Roderic O’Conor was born in Ireland but spent most of his life in France, where he was in the vanguard of the expressionist movement. In 1889 he encountered the works of van Gogh, and was the first to emulate his expressive brushstrokes.
Crucial to his development were the periods spent between 1891 and 1904 at the artists’ colony at Pont-Aven in Brittany. Under Gauguin’s influence, O’Conor adopted elements of the romantic and subjective style known as synthetism into his work, including a high-keyed palette and expressive brushwork.
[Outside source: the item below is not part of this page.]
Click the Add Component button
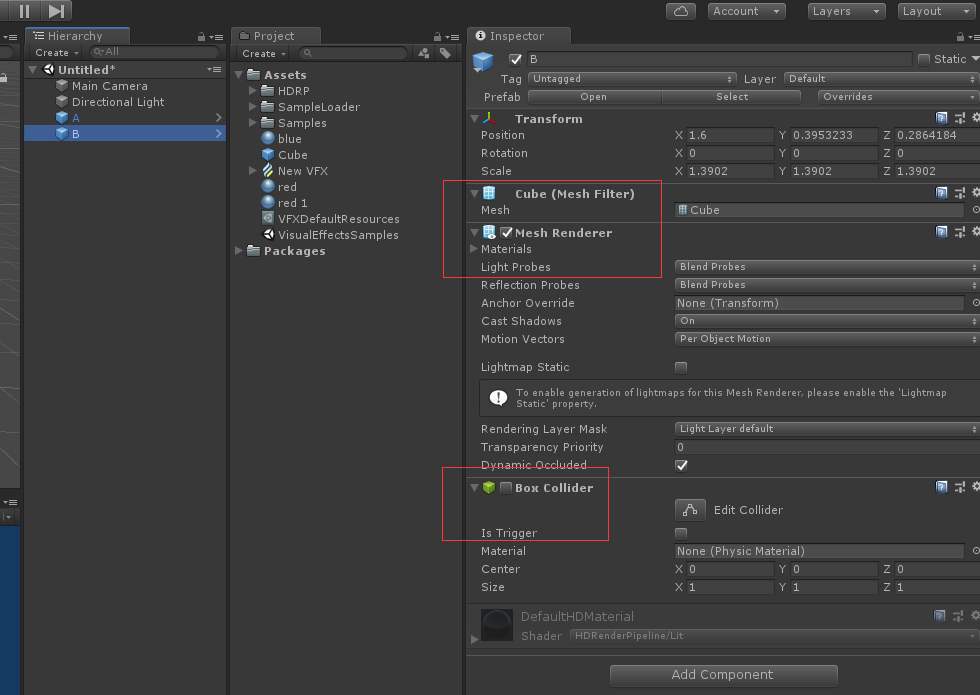 [x=722, y=675]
By 1916, when Mixed flowers on pink cloth was painted, O’Conor was living in Paris, here his expressively charged realist style linked him with other artists of the so-called School of Paris, such as Maurice de Vlaminck, André Derain, Othon Friesz and Dunoyer de Segonzac, who followed a middle path between the academic and the avant-garde.
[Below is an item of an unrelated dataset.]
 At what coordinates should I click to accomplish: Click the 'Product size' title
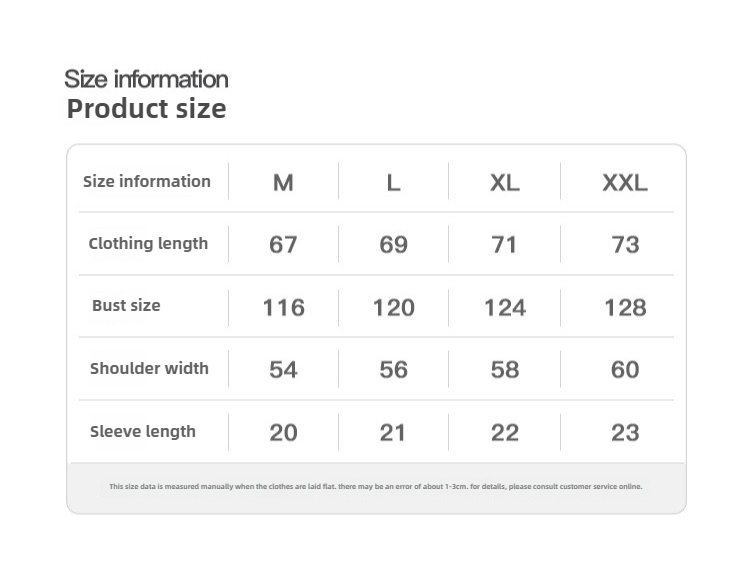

O’Conor frequently favoured the sensual and passionate appeal of the colour red in his still-life and female figure paintings, and in this flower study it is the dominant element of the colour scheme. The brilliant blooms of crimson, scarlet and vermilion are intensified by their juxtaposition with the acid greens and yellows of the vase and other flowers, and the dark green of the foliage. There are red tints in the warm brown-ochre background, and the colour is carried through in the luminously pink foamy wave of tablecloth, which seems to pour over the foreground.
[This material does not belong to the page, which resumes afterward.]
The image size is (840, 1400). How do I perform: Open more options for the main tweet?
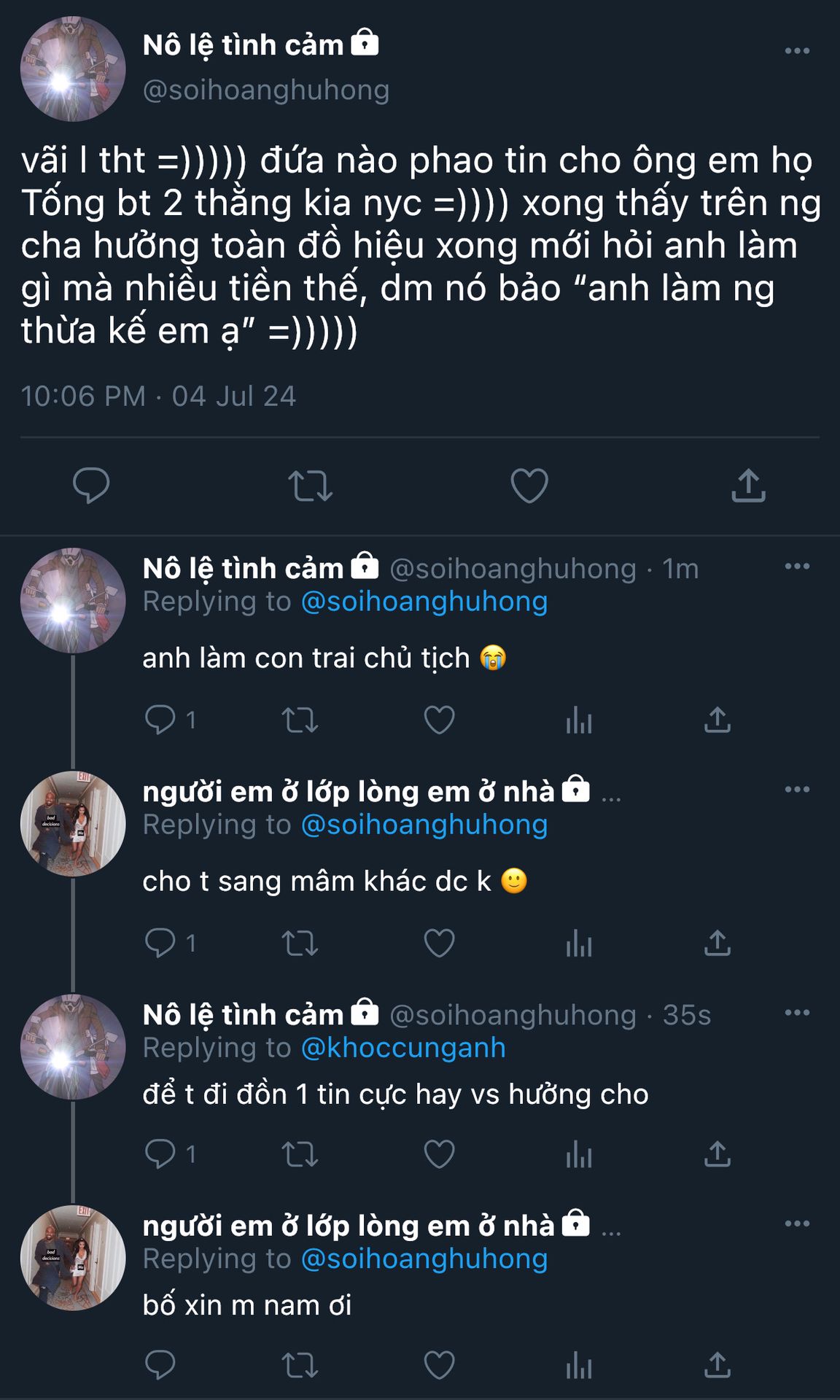coord(797,51)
In Paris O’Conor’s style grew closer to that of Pierre Bonnard, whose work he admired. Both artists were interested in the expressive value of colour and the revelatory qualities of light, and preferred to suggest rather than define forms. In this work the flowers have an unfocused quality, as if the artist has looked at them with half-closed eyes. This lack of definition suggests a shimmering, lightfilled atmosphere that contributes to the painting’s intense glow. A skilled technician, O’Conor varied his method of paint application depending on his subject and the effect he wanted to achieve. This work shows his more heavily worked technique in which both flowers and cloth are painted freely and expressively with broad brushstrokes and impasto highlights.